Stored items
------------------------------------------------------------

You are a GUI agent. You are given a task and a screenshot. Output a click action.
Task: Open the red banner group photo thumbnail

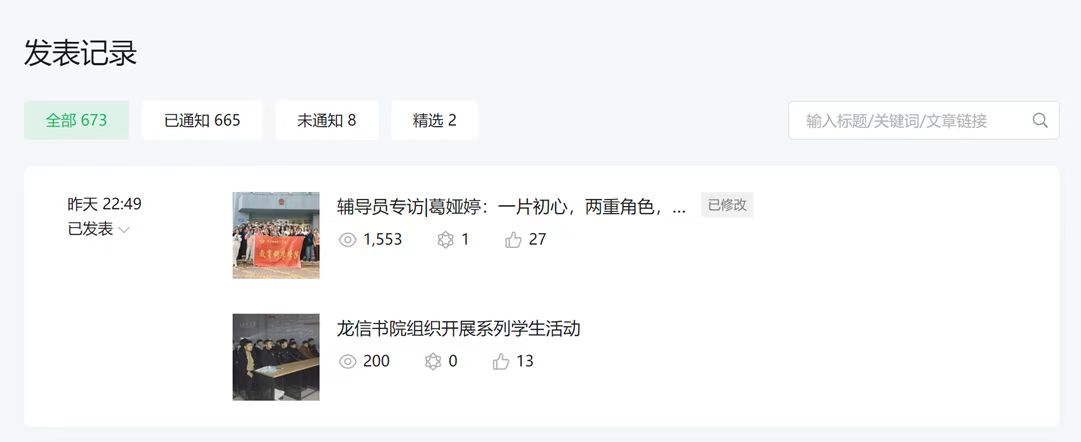276,235
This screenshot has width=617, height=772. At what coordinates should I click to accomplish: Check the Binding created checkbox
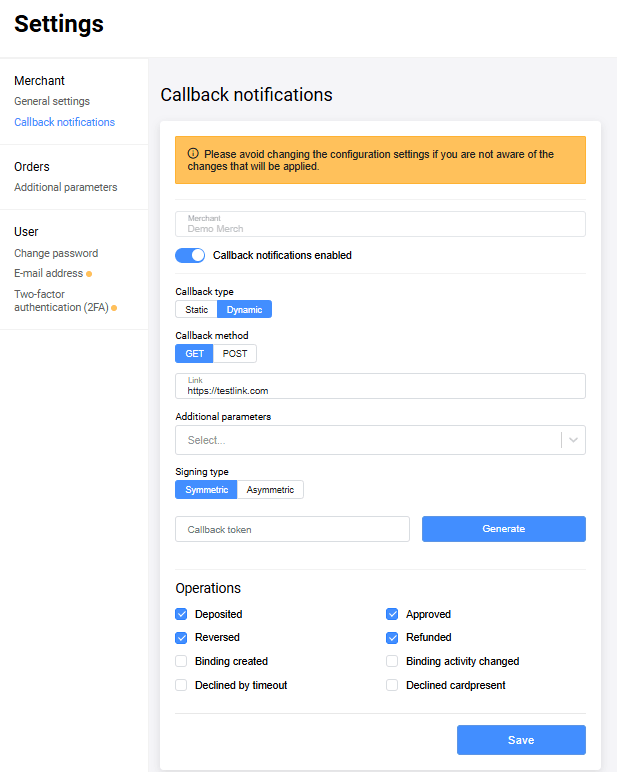[x=181, y=661]
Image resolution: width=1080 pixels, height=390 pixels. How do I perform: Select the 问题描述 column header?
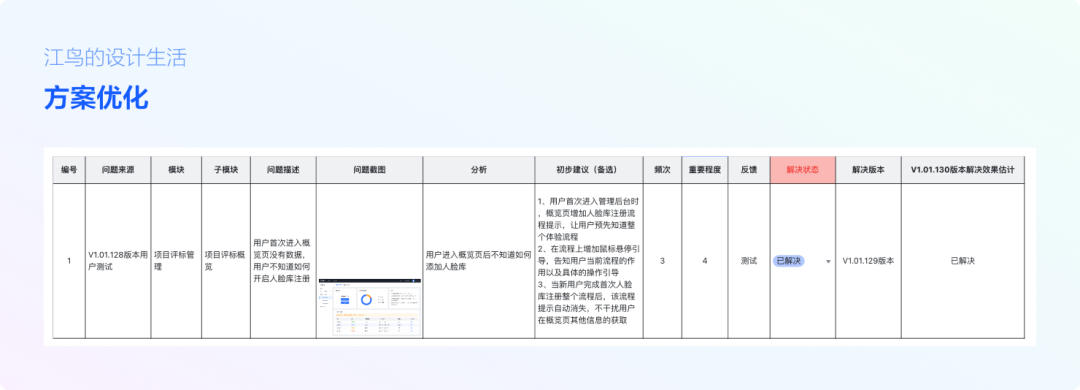pos(283,170)
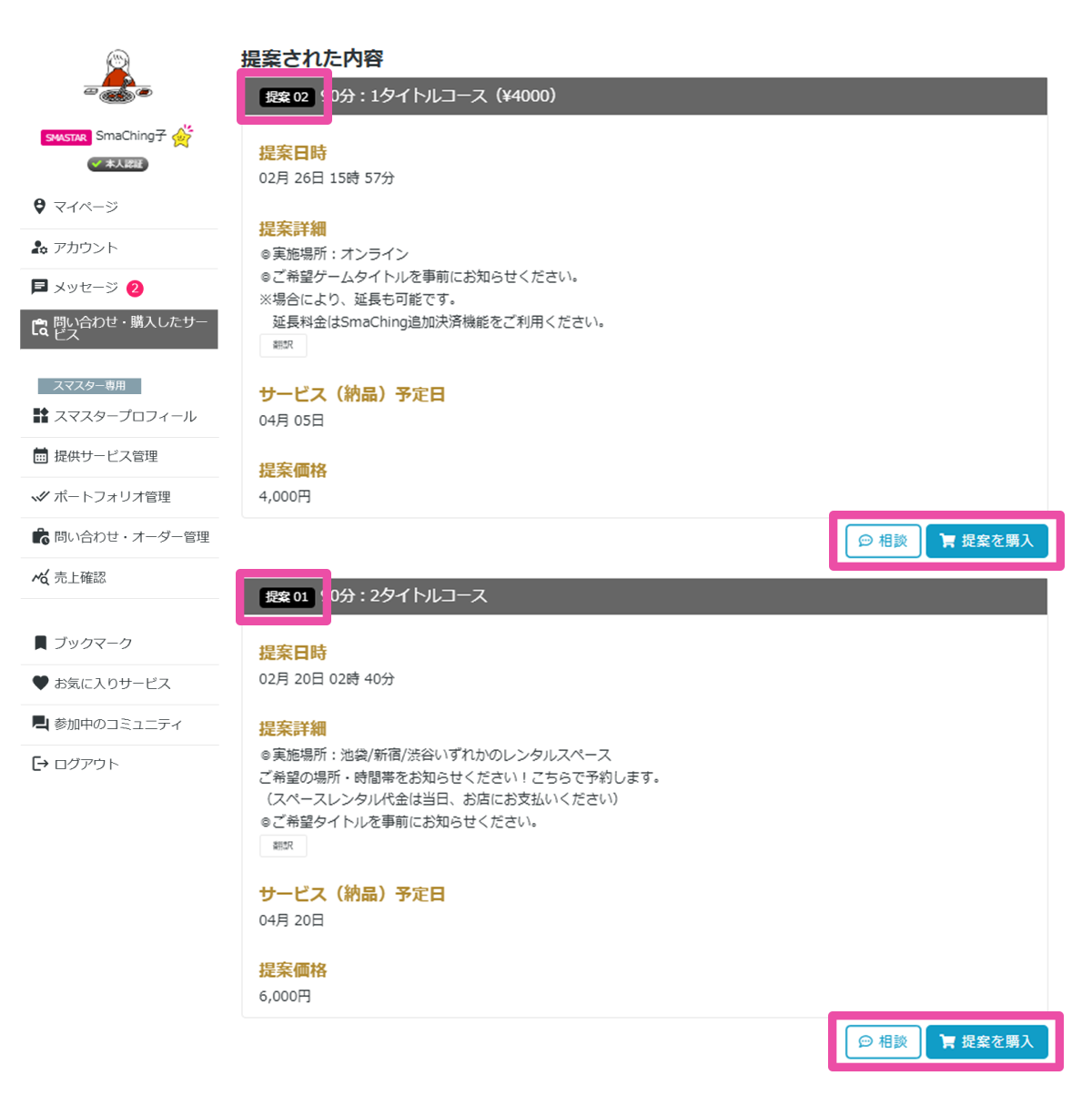1092x1106 pixels.
Task: Click the sales confirmation chart icon
Action: point(40,577)
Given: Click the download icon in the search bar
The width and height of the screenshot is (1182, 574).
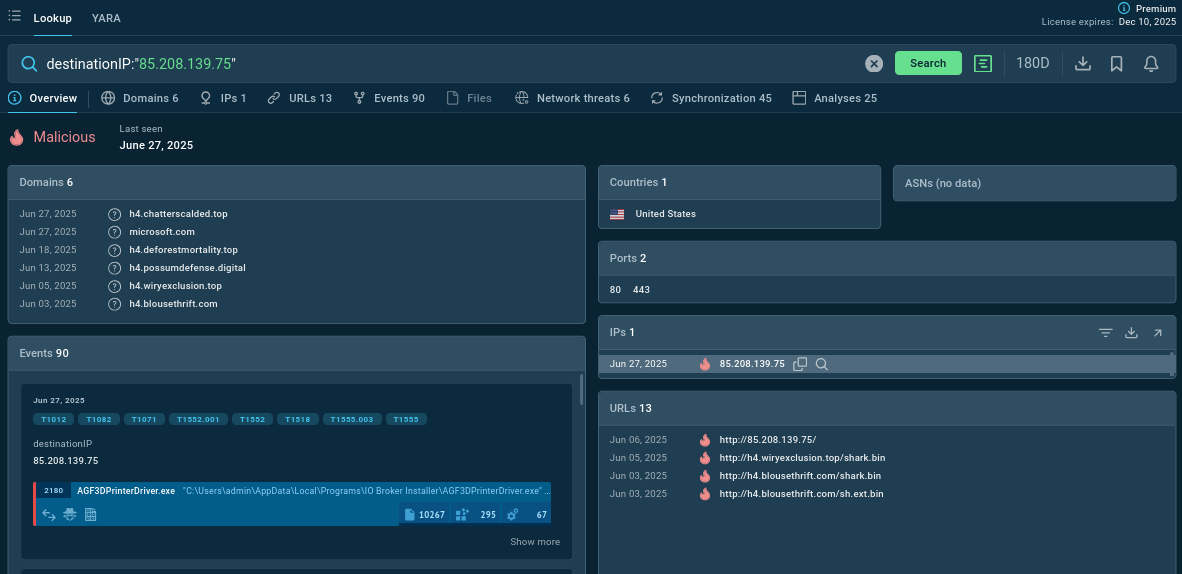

------------------------------------------------------------

PROBLEM REQUIREMENTS.
Return all of the entries exactly as written, but drop any pictures they hold.

RESPONSE TO THE TASK.
You are a GUI agent. You are given a task and a screenshot. Output a click action.
Task: Open the red banner group photo thumbnail

276,235
This screenshot has width=617, height=772. At what coordinates should I click to accomplish: Check the Binding created checkbox
[x=181, y=661]
Image resolution: width=1080 pixels, height=390 pixels. How do I perform: Select the 问题描述 column header?
pos(283,170)
1092x1106 pixels.
Task: Click the sales confirmation chart icon
Action: point(40,577)
Given: Click the download icon in the search bar
The width and height of the screenshot is (1182, 574).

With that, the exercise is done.